[TO DO] Check every line of the data and copy the ones where "each" appears.
........
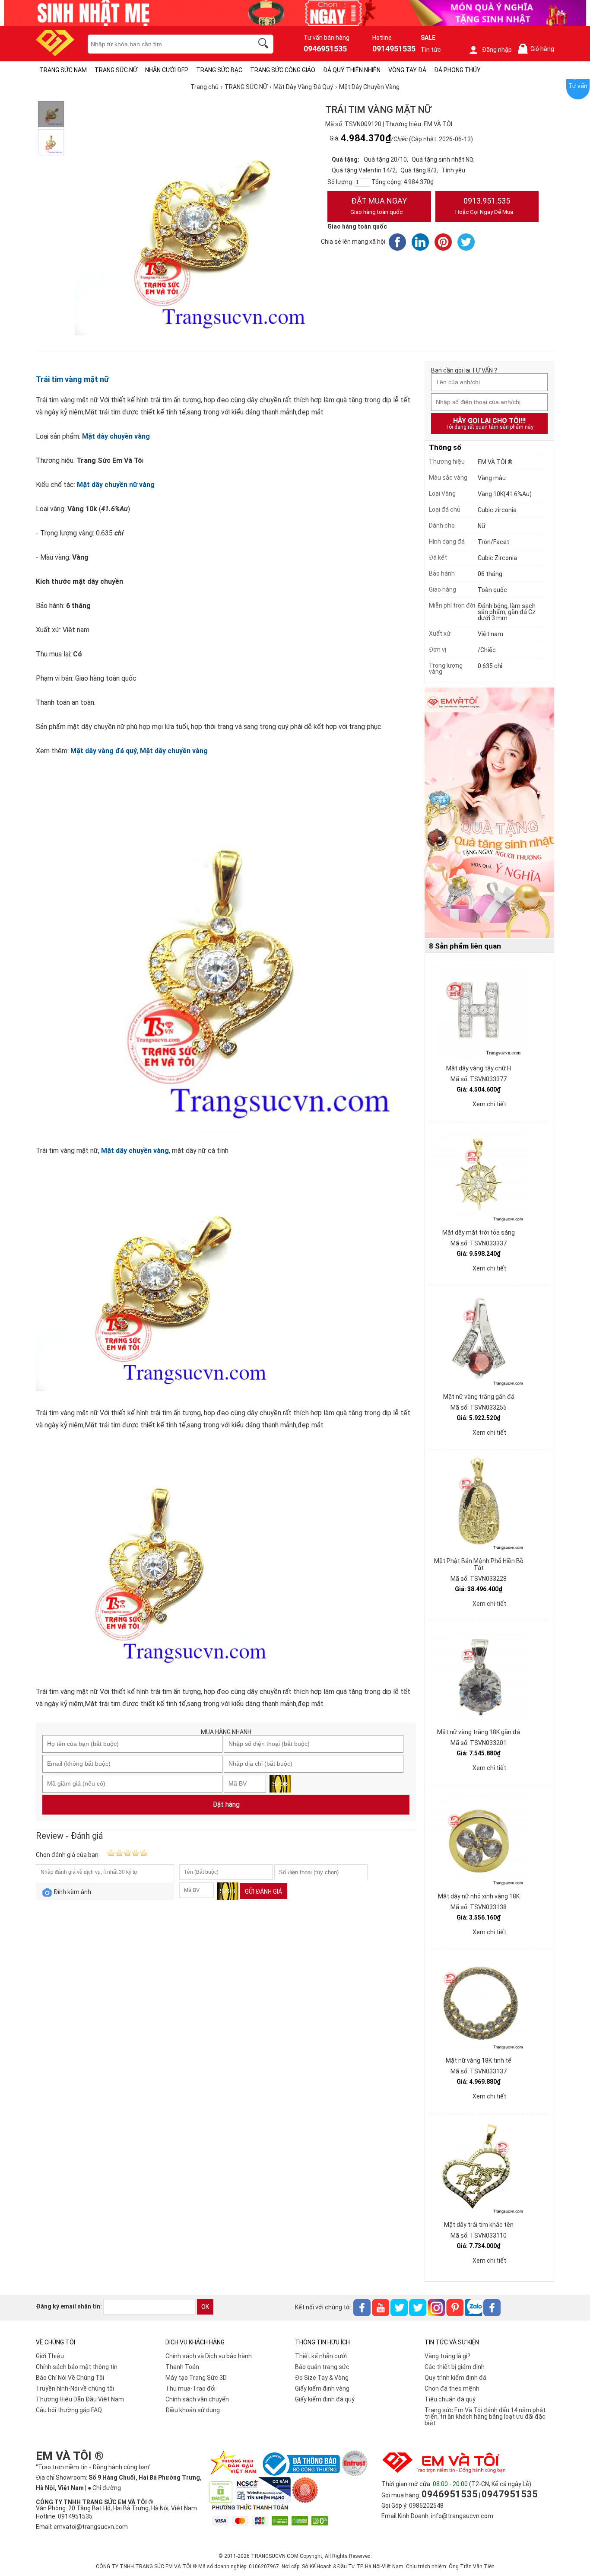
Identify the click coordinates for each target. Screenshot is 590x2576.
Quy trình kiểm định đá (455, 2377)
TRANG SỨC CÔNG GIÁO (282, 70)
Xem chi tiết (489, 1104)
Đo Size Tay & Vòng (322, 2377)
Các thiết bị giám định (455, 2366)
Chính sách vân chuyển (197, 2399)
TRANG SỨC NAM (63, 70)
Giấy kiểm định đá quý (325, 2399)
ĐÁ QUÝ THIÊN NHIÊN (352, 70)
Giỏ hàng (537, 49)
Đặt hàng (226, 1804)
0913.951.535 (484, 205)
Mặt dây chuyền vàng (116, 436)
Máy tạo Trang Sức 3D (196, 2377)
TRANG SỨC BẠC (219, 70)
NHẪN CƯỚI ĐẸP (166, 70)
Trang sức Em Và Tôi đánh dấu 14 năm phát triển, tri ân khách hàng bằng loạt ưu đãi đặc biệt (485, 2416)
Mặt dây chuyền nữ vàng (116, 485)
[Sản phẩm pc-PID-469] (489, 813)
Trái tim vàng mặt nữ (72, 379)
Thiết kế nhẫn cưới (321, 2356)
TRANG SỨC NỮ (116, 70)
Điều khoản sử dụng (192, 2410)
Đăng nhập (497, 49)
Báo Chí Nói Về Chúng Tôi (70, 2377)
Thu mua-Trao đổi (190, 2388)
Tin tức (431, 49)
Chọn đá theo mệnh (452, 2388)
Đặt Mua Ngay (378, 205)
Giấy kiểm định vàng (322, 2388)
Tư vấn (577, 86)
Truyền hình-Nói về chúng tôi (75, 2388)
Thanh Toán (182, 2366)
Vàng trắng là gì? (447, 2356)
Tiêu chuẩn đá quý (450, 2399)
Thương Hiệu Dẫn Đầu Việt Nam (80, 2399)
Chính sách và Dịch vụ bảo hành (208, 2356)
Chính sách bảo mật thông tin (76, 2366)
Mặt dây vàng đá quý (103, 751)
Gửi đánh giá (263, 1891)
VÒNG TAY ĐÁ (407, 70)
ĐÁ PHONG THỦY (457, 70)
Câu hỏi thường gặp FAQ (69, 2410)
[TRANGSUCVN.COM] (55, 53)
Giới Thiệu (50, 2356)
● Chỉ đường (104, 2487)
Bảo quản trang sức (322, 2366)
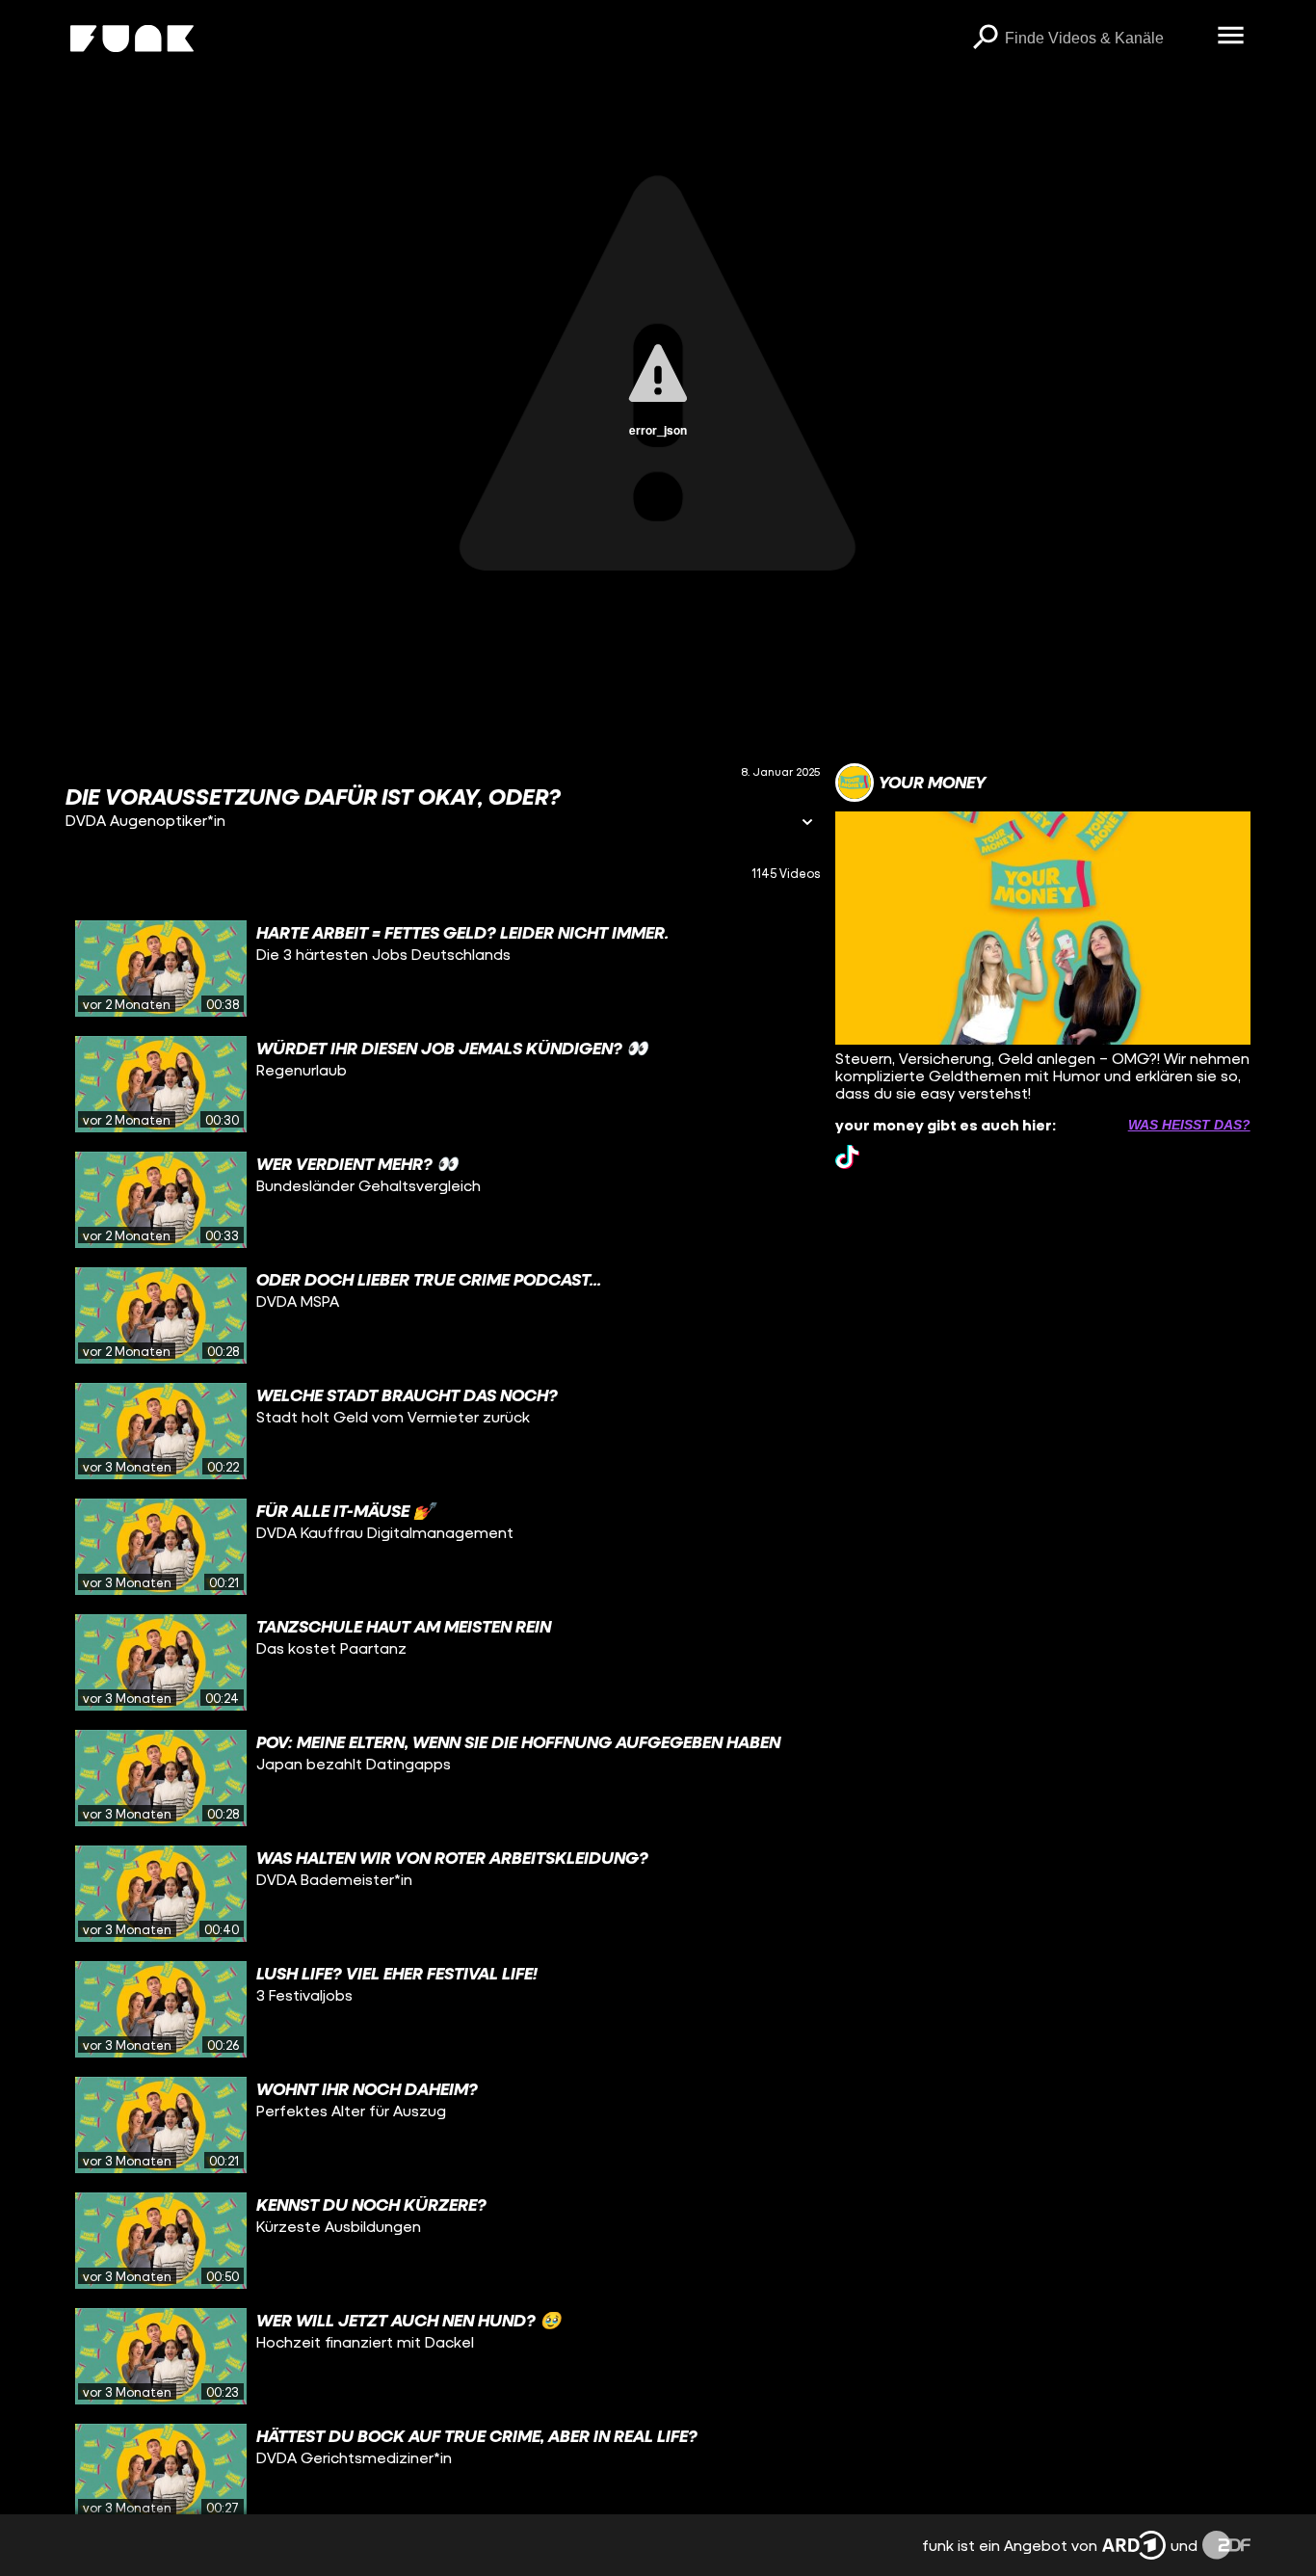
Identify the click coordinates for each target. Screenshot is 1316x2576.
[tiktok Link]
........
[REPLY]
Identify the click coordinates for each target. Screenshot is 590x2576.
Identify the click coordinates for each target. Screenshot is 1316x2576.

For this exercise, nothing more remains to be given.